Not Knowing

Jay Michaelson
,
July 21, 2022

On its way from Manhattan to Brooklyn, the D train takes a dramatic journey over the Manhattan Bridge, offering a stunning view of downtown, the Hudson River, and, in the distance, the Statue of Liberty.

Most of us, being New Yorkers, don’t pay attention. 

The other day on the train, I noticed that literally every person in the subway car was on their phones.  Most were alone, though some seemed to be in groups or pairs.  All had their heads inclined downward toward the little screens we carry around every day.

It’s at this point that, I think, many meditation teachers would bemoan the fate of our distracted digital age.  I’ve moaned in that way before.  If only we could be more present, yada yada yada. But that’s not actually what I want to say.

Instead, what occurred to me this time was different: how, actually, I had no idea what they were doing or what they were going through, and really had no business judging them or their choices.

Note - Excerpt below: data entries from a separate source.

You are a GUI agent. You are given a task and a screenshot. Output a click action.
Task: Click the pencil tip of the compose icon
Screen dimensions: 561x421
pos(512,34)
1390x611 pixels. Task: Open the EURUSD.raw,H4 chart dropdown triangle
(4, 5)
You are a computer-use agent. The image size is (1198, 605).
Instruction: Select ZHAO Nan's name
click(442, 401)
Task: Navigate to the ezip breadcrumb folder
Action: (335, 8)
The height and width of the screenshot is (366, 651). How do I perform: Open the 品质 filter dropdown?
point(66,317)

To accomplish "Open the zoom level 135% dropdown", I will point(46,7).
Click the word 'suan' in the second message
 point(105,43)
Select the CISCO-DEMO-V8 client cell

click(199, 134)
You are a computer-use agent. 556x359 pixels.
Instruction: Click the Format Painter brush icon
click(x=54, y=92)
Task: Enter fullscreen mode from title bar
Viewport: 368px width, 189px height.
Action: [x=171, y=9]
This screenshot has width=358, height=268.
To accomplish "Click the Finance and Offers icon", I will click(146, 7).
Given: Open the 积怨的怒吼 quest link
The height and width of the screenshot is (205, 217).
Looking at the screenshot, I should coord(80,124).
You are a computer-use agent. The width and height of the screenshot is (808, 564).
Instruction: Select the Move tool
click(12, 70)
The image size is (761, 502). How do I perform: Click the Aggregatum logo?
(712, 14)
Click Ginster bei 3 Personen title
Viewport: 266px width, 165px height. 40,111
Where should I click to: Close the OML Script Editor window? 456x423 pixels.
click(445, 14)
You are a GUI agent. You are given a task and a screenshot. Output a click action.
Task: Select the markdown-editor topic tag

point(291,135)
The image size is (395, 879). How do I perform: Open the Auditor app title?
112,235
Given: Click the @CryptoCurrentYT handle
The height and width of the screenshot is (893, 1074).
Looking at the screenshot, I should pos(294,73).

I mean, who knows?  Maybe they were texting relatives in the hospital.  Maybe they were setting up a date.  Maybe they were playing Candy Crush Saga, or reading the news, or listening to music, or – anything, really.  And who knows where each person was going to or leaving from, whether their day had been filled with hard work or delight or indolence or grief. Maybe they were just relaxing, and what was so wrong with that? Really, despite the reflexive judginess that I once mistook for being “into meditation,” I knew absolutely nothing about what was going on. 

This felt enormously freeing.  I didn’t need to feel superior, to cluck at their benighted actions, or to feel depressed about the zombification of the world.  I could just.. not know. What a relief!

It was also really interesting to see how my identity as “meditation teacher” could so easily become another way to divide the world into us and them, with my team, of course, being the virtuous, non-phone-addicted one. That all-too-human desire to feel better-than can show up even in a context in which, supposedly, we’re working toward more compassion, patience, and humility.  They are phone addicts, but I am a meditation teacher who knows better.  Of course, beneath that desire lurks the fear that I, too, waste too much time on my devices. I’m projecting my own shadow onto others.

Now, as someone who, in addition to my Ten Percent work, works as a journalist who writes opinion pieces, I am literally paid to be judgmental.  I have a lot of strong opinions.  But, you know, it’s possible to both have strong ideological commitments and still refrain from judging and presuming things about other people. To be sure, I think it’s appropriate to have strong ethical views about, say, racism and sexism, or science and democracy, for that matter. But it’s also the case that I don’t really know what a given person really thinks, or why they think it. It might be better if I didn’t make as many assumptions.

We live in a time in which many people feel sure that others are acting in bad faith or with sinister motives.  We often presume the worst, wherever we find ourselves on the ideological spectrum.

From a contemplative perspective, it can be really fruitful to explore that tendency. What’s happening, in the moment that it arises?  Personally, I’ve sometimes noticed a kind of misdirected anger.  I’m concerned about the way the internet amplifies chaos, violence, and anger, and so I take it out on the people on their phones on the subway.  Even though, again, I have no idea whether they’re posting conspiracy theories or looking for a good chicken recipe.

There’s also, I think, a slightly nobler but still misguided sense that I am responsible for the well-being of others and/or the world.  There are positive expressions of this sense of responsibility: it’s one of the reasons I teach meditation and write about politics in the first place.  It’s good to want to help.

But that well-meaning desire can easily slide into arrogance, since of course I know what’s best more than you do.  Sometimes, that inability to live and let live even translates into the attempt to control the lives of others.  Sometimes even to oppression.

Of course, my moment on the D train was a lot smaller than all of that. But it’s also true that large trends in our society are expressions of the human mind, with all its wonderful and terrible capacities. And as you can experience in your own meditation, those same tendencies are also expressed in small moments. 

Fortunately, in the moment that mindfulness becomes aware of an assumption, a judgment, or a presumption regarding other people, there is the possibility of freedom.  In that brief instant of spaciousness, there arises the capacity to choose whether to feed and express those desires, or perhaps instead to notice them, acknowledge them, but not hand them the microphone.  It’s not an exaggeration to say that the existence of this possibility offers me profound consolation.

Dr. Jay Michaelson has been teaching meditation for fifteen years in secular, Buddhist, and Jewish communities. Jay is a journalist on CNN Tonight and at Rolling Stone, having been a weekly columnist for the Daily Beast for eight years. Jay was also an editor and podcast host for Ten Percent Happier for four years. He's an affiliated professor at Chicago Theological Seminary. Jay’s eight books include "The Gate of Tears: Sadness and the Spiritual Path" and the brand new "Enlightenment by Trial and Error".